En el tronco común de la UAM-X (Universidad Autónoma Metropolitana, Unidad Xochimilco), donde ingresé en el 83 para cursar la carrera de Sociología, había estudiantes de todas las áreas y disciplinas pues una de las apuestas más importantes del modelo educativo de la UAM era la “multidisciplinareidad”. En la primera práctica de campo que realizamos en una comunidad rural del estado de Hidalgo, mi equipo estaba conformado por Lety, una chica con conocimientos de enfermería, Manuel, un tipo muy audaz que quería ser ingeniero, mi amigo y tocayo Lalo, quien iba para psicología y por mí, que estaba pretendiendo especializarme en sociología rural.
En aquel poblado conocimos a Cata, una mujer relativamente joven quien recién había enviudado no sin antes haber quedado embarazada de su primer hijo: el suyo, nos pareció un caso interesante para realizar las prácticas. Cada mañana que salíamos desde la escuela primaria en la que acampábamos hacia la casa de Cata (para llevar a cabo nuestras tareas de investigación), nos topábamos con Don Ramiro, un hombre mayor que recorría todo el poblado de bastas extensiones y casas muy separadas entre sí con su burro cargado de pulque y agua miel, así se ganaba la vida aquél hombre. Se volvió una costumbre que cada mañana Don Ramiro nos despidiera diciendo “los miro luego, en ca e Cata”, pues él terminaba su recorrido de cada día justo en aquella última y más apartada casa del pueblo: la casa de Cata.
Una mañana Cata no salió a recibirnos, como era habitual, con su gran sonrisa y su plática interminable, ¡se hallaba postrada sobre un petate en pleno trabajo de parto!, alrededor del fuego central de su vivienda (un cuarto redondo, propiamente dicho), había trapos de manta, una olla de peltre con agua y un par de piedras dentro, así como una pequeña montaña de tierra que Cata había colocado allí por alguna razón. Lety, nuestra compañera de equipo, se arrodilló de inmediato para asistirla (como enfermera parecía saber muy bien lo que hacía), nosotros, los hombres, dábamos vueltas confundidos y asustados sin saber qué hacer. Afortunadamente ellas sí tenían claro el proceso y, tras el susto e impacto iniciales, nos orientaron tan bien que resultó fácil auxiliarlas.

* **FILAS EXTRAÍDAS**:
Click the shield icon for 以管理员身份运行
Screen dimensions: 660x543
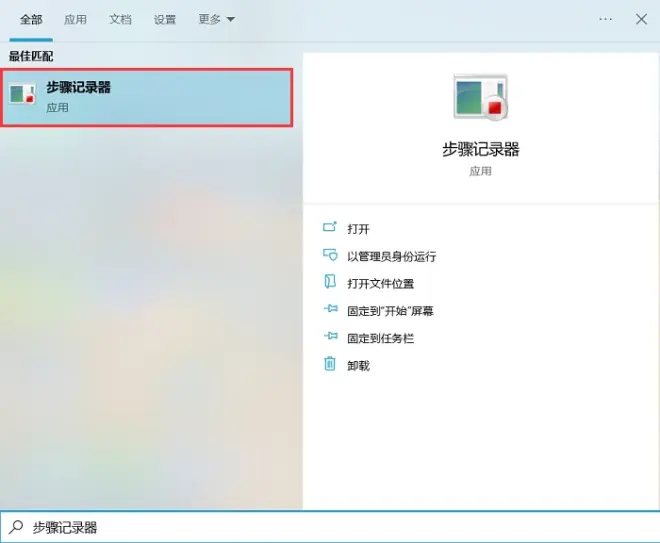point(330,256)
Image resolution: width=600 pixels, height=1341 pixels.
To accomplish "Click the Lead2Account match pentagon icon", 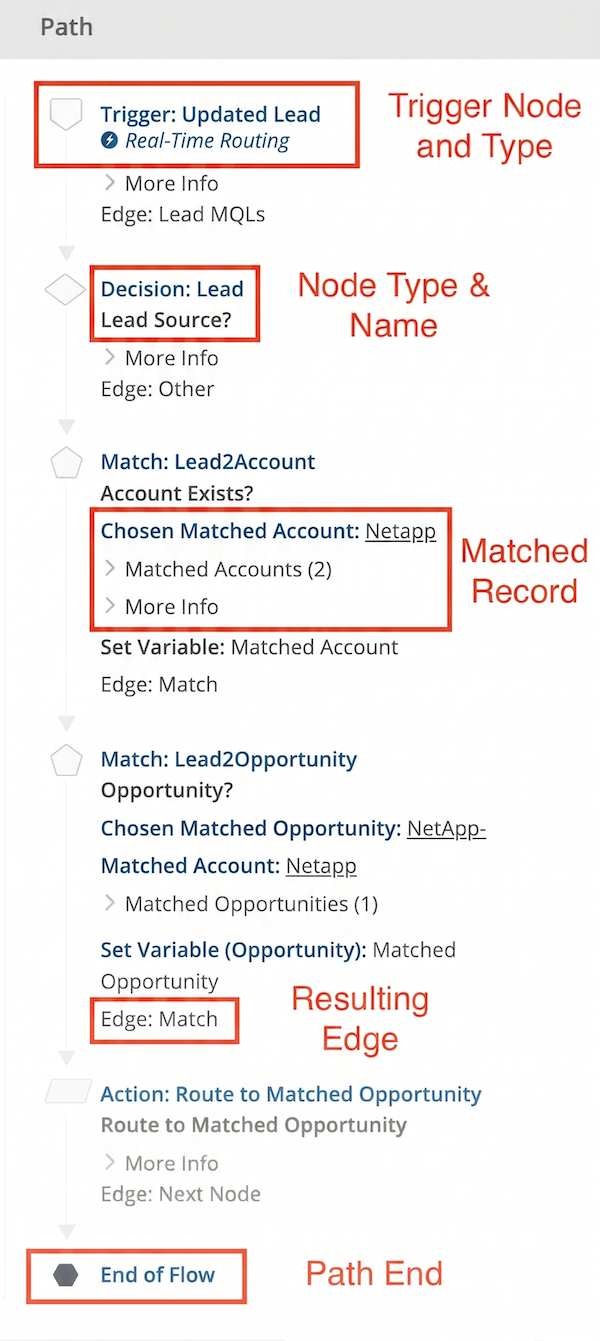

* **PREGUNTAS DEL MATERIAL**:
A: En el relato sobre la práctica de campo en Hidalgo, ¿con qué iba cargado el burro de Don Ramiro?
B: Prosigue el relato sobre la práctica de campo en Hidalgo a partir de su última oración.
Las filas provienen de una fuente distinta a la del texto.

* **SOLUCIONES DE EJERCICIOS**:
A: Con pulque y agua miel.

B:
Cata empinaba sobre su boca una y otra vez un frasquito lleno de pulque y bebía desesperadamente pretendiendo alejar el dolor mientras pujaba, Lety hervía el agua sobre el fuego y le indicaba a Cata cómo respirar para no hiperventilar, Manuel y yo colábamos la tierra con una manta de cielo para extraer un fino polvo libre de piedras, mi tocayo registraba todo el suceso en su libreta, ¡escribía sin parar!
Luego de hora y media de esfuerzos, sudores y nervios conjuntos el niño nació. Cata cortó el cordón machacándolo con las piedras hervidas, nosotros nos encargamos de preparar la cataplasma de barro húmedo y caliente con la que posteriormente se envolvería el vientre del bebé protegiendo su ombligo, Lety limpiaba el lugar, aseando a la madre y al hijo y arropándolos… Lalo, mi tocayo, nos hacía señas en silencio indicando que había llegado el momento de retirarnos y dejarlos descansar.
Ese hecho maravilloso que tuve la dicha de presenciar fue el antecedente que sirvió para que pocos años después, junto con un equipo multidisciplinario de médicos generales, enfermeras, trabajadoras sociales, psicólogos y ginecólogos, pudiéramos arrancar el servicio de Partos a Domicilio asistidos por enfermeras obstétricas en zonas suburbanas del sur de la capital; un servicio cuyo espíritu era preservar la tradición de la partera empírica minimizando los riesgos de salud. ¡Todo ello se gestó algún día, en ca e Cata!